A local authority states that everybody working for it must be PAYE? I've heard the 'must be a limited company' line but not that one. How you pay people should be your business, not theirs.

Venisonpie

4,259 posts

100 months

Tuesday 7th October
quotequote all
Simpo Two said:
StevieBee said:
PAYE - our client is a local authority and they specify the terms. Bit of a pain but it is what it is!
A local authority states that everybody working for it must be PAYE? I've heard the 'must be a limited company' line but not that one. How you pay people should be your business, not theirs.
It wraps up a lot of social inclusion policy in one package - ensures all employees of a contract get thier entitled benefits/HMRC obligations are met and mitigates any potential exposure of wrong doing by a supplier or contractor. Might seem a bit ott for a short term project but will be a policy designed for larger more complex assignments.

StevieBee

Original Poster:

14,430 posts

273 months

Wednesday 8th October
quotequote all
Venisonpie said:
Simpo Two said:
StevieBee said:
PAYE - our client is a local authority and they specify the terms. Bit of a pain but it is what it is!
A local authority states that everybody working for it must be PAYE? I've heard the 'must be a limited company' line but not that one. How you pay people should be your business, not theirs.
It wraps up a lot of social inclusion policy in one package - ensures all employees of a contract get thier entitled benefits/HMRC obligations are met and mitigates any potential exposure of wrong doing by a supplier or contractor. Might seem a bit ott for a short term project but will be a policy designed for larger more complex assignments.
That's pretty much it. Not all councils impose the requirement and the only option for those that do is to not bid for the work in the first place.
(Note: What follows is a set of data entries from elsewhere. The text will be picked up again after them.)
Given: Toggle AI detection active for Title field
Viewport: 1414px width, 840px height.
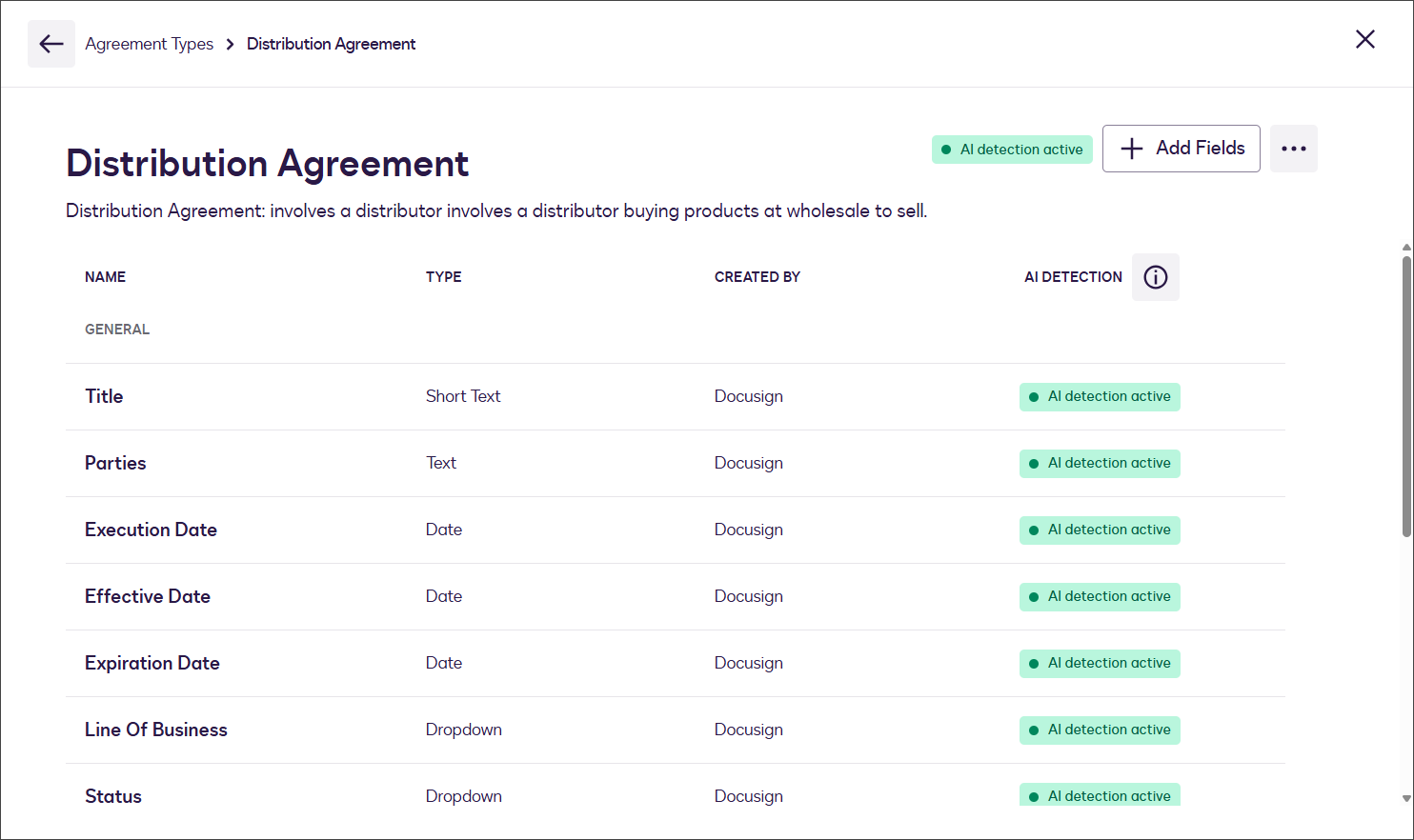Looking at the screenshot, I should tap(1100, 397).
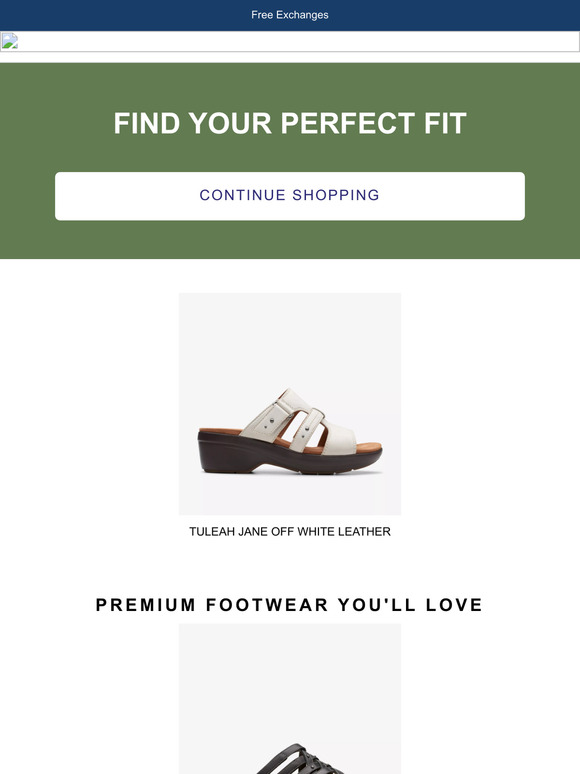Open the Free Exchanges banner link
Screen dimensions: 580x774
[290, 15]
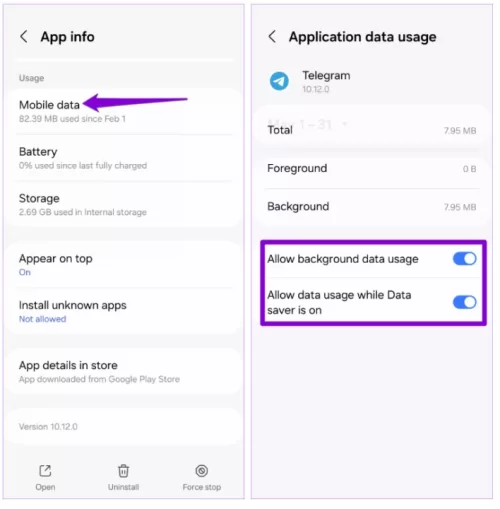Tap the Total data usage row
The height and width of the screenshot is (509, 500).
point(372,130)
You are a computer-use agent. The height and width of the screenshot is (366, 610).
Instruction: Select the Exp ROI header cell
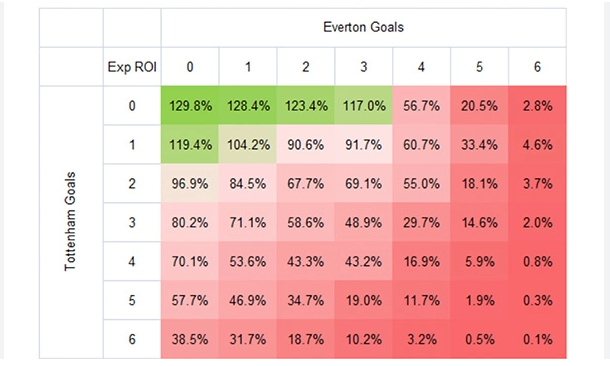(x=132, y=67)
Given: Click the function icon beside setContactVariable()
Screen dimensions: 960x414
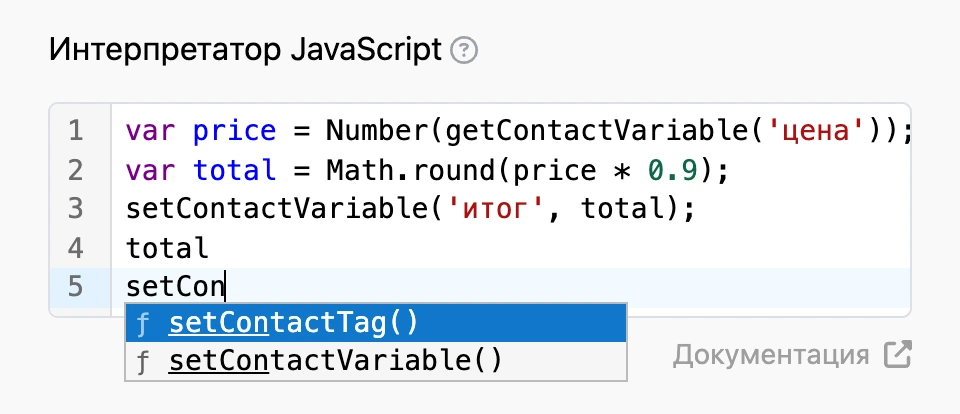Looking at the screenshot, I should click(143, 361).
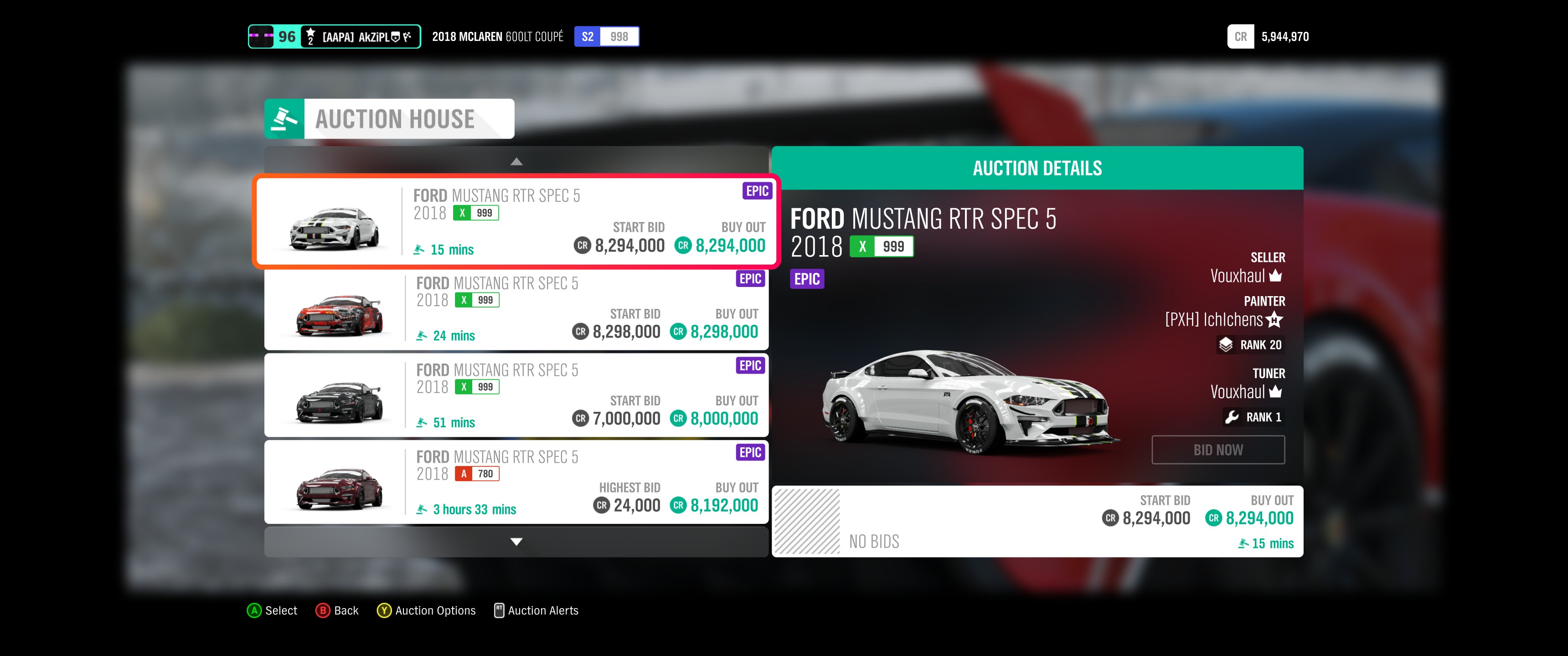1568x656 pixels.
Task: Click the Auction House gavel icon
Action: pos(284,118)
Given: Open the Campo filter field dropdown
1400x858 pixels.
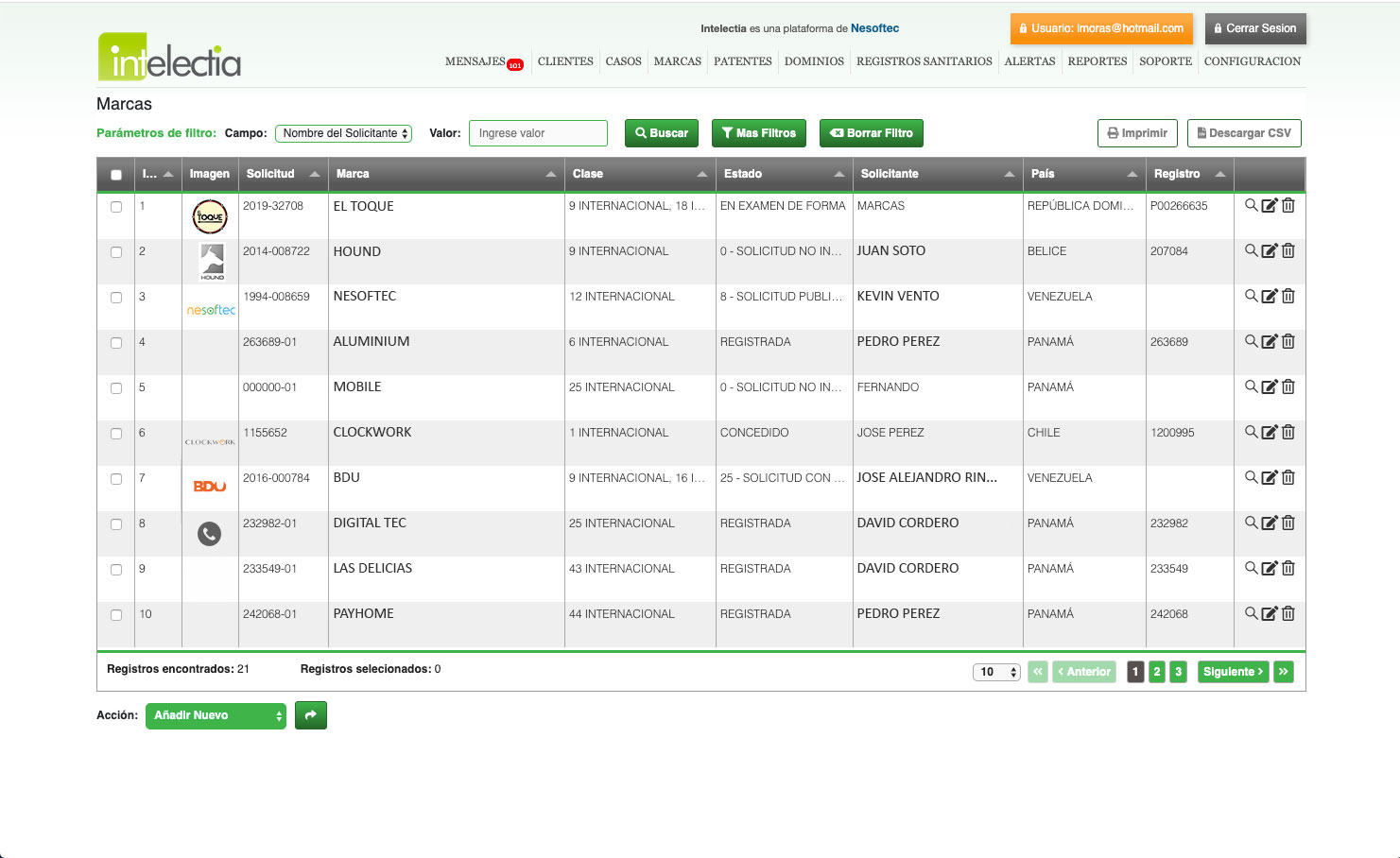Looking at the screenshot, I should [x=343, y=133].
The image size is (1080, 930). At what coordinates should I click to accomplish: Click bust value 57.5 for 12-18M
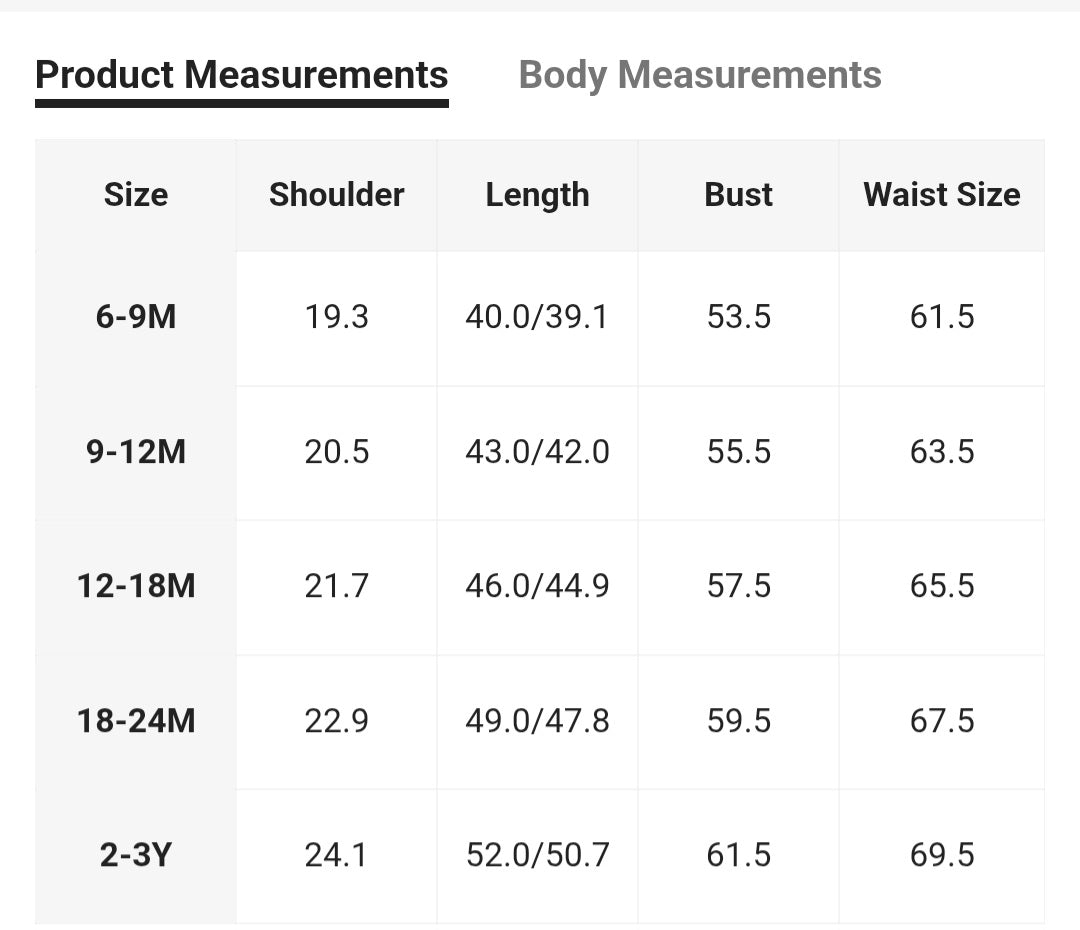pos(738,586)
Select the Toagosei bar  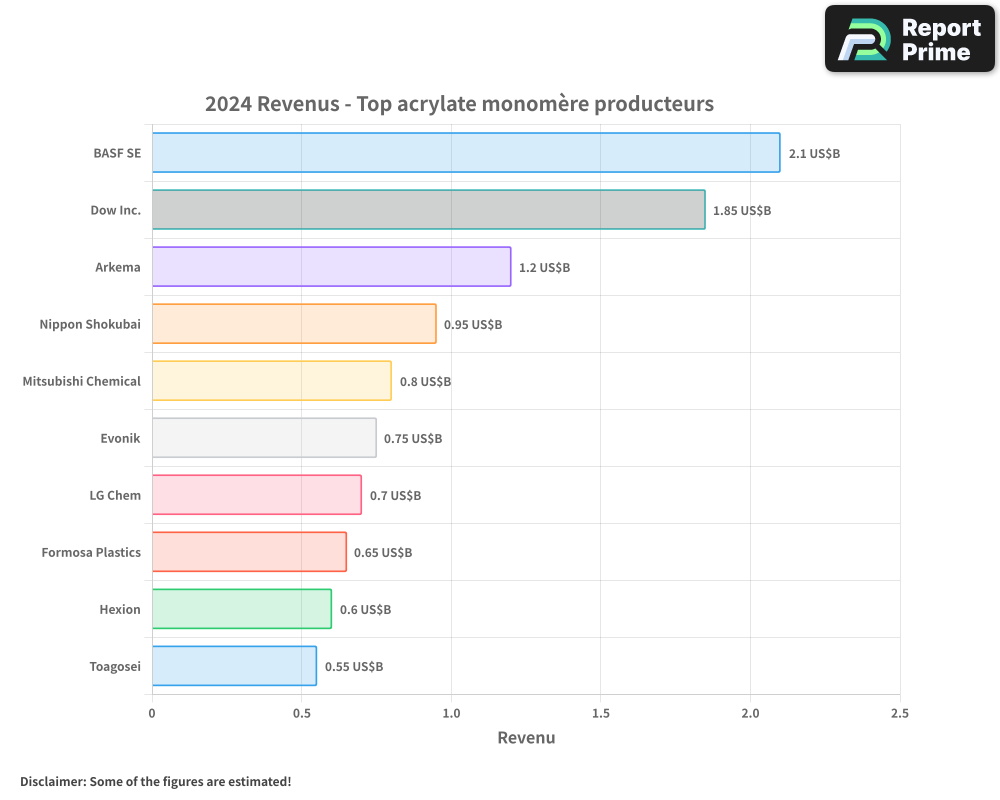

But to be honest, it benefits us too. PAYE tends to attract a higher calibre applicant and we're not having to administer and check time sheets and what-not.

MustangGT

13,517 posts

298 months

Thursday 9th October
quotequote all
StevieBee said:
Venisonpie said:
Simpo Two said:
StevieBee said:
PAYE - our client is a local authority and they specify the terms. Bit of a pain but it is what it is!
A local authority states that everybody working for it must be PAYE? I've heard the 'must be a limited company' line but not that one. How you pay people should be your business, not theirs.
It wraps up a lot of social inclusion policy in one package - ensures all employees of a contract get thier entitled benefits/HMRC obligations are met and mitigates any potential exposure of wrong doing by a supplier or contractor. Might seem a bit ott for a short term project but will be a policy designed for larger more complex assignments.
That's pretty much it. Not all councils impose the requirement and the only option for those that do is to not bid for the work in the first place.

But to be honest, it benefits us too. PAYE tends to attract a higher calibre applicant and we're not having to administer and check time sheets and what-not.
In general I would agree, but for 160 hours work? No chance I would consider it under PAYE, too much of a faff.